Em 1966, a TV norte-americana via surgir o seriado que se tornaria um fenômeno cultural nos anos seguintes. Produzido por William Dozier, Batman, em uma interpretação “camp”, durou 3 temporadas e ajudou a marcar a imagem do Homem-Morcego como galhofa. Aproveitando o sucesso, Dozier resolveu investir em outro vigilante das ruas. Nascia o seriado do Besouro Verde. Apesar de compartilhar do mesmo produtor, o Besouro era feito de forma mais séria, com histórias envolvendo crimes como assassinato e corrupção, ao invés dos planos malucos do Coringa ou do Pinguim em seu programa-irmão. Durou apenas 1 ano, mas serviu para apresentar aos Estados Unidos um jovem ator chinês, que interpretava Kato, o ajudante do herói: Bruce Lee.

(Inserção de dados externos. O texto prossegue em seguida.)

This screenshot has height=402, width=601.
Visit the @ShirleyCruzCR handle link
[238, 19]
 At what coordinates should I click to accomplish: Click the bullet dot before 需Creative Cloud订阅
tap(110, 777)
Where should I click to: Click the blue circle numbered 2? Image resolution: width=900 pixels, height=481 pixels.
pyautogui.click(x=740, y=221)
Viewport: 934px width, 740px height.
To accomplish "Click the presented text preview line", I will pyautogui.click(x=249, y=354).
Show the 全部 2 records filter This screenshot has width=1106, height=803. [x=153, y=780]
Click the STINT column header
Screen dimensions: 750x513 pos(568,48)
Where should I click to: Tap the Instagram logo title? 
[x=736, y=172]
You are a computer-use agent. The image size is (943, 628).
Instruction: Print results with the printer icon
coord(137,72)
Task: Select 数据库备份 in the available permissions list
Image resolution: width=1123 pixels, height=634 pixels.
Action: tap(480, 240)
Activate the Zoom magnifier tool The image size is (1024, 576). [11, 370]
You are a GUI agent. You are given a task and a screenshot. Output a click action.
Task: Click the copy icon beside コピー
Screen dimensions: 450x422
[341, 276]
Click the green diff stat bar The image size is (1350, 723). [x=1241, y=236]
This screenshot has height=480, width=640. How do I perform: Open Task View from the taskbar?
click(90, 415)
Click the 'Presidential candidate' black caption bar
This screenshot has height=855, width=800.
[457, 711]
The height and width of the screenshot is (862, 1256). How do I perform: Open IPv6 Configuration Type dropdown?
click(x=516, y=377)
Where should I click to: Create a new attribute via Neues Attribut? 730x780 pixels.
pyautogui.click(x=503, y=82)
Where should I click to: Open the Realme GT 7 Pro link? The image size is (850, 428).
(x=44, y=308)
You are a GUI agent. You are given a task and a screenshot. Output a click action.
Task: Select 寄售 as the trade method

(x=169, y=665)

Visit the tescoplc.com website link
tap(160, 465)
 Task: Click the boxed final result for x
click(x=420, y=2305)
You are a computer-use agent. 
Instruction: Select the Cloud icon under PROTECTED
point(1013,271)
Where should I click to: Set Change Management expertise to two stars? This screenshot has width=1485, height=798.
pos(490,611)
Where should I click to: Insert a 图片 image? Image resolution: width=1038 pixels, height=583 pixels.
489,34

Um pulo no tempo e o ano é 2008. Depois de uma bem-sucedida volta aos cinemas, Batman é finalmente o herói sério e sombrio que sempre foi nos quadrinhos. Com O Cavaleiro das Trevas, o personagem ganha uma roupagem madura e muito além do que a maioria das adaptações de HQs conseguiram ser em várias tentativas. Aproveitando o "hype" gerado por heróis sem superpoderes, em 2009, a Sony resolve trazer de voltar às telonas o Besouro, desengavetando um projeto que datava da metade dos anos 90. O resultado é o filme dirigido pelo francês Michel Gondry, com Seth Rogen no papel-título, que estreou nesta sexta-feira em todo país. Rogen, como todos sabem é um roteirista e ator de comédias. Gondry era um diretor de videoclipes com um forte apelo visual e que na sétima arte entregou bons filmes como Brilho Eterno de Uma Mente Sem Lembranças e Rebobine, Por Favor. Obviamente o direcionamento de um filme do Besouro Verde com uma dupla assim no comando seria bem diferente do teor realista do Batman.

O personagem foi criado na década de 30 como um típico herói pulp na linha d'O Sombra. Teve seu programa de rádio, seriados de matinée e histórias em quadrinhos o suficiente pra não ser de segunda categoria, mas caiu no esquecimento depois da sua breve passagem pela TV. Um filme tem sido cogitado há anos e o mais próximo de ser rodado foi na época em que o cineasta e roteirista de quadrinhos Kevin Smith escreveu e quase dirigiu sua versão do Besouro. Seu roteiro não foi totalmente esquecido e vários elementos foram reaproveitados por Rogen, co-autor do novo texto ao lado de Evan Goldberg.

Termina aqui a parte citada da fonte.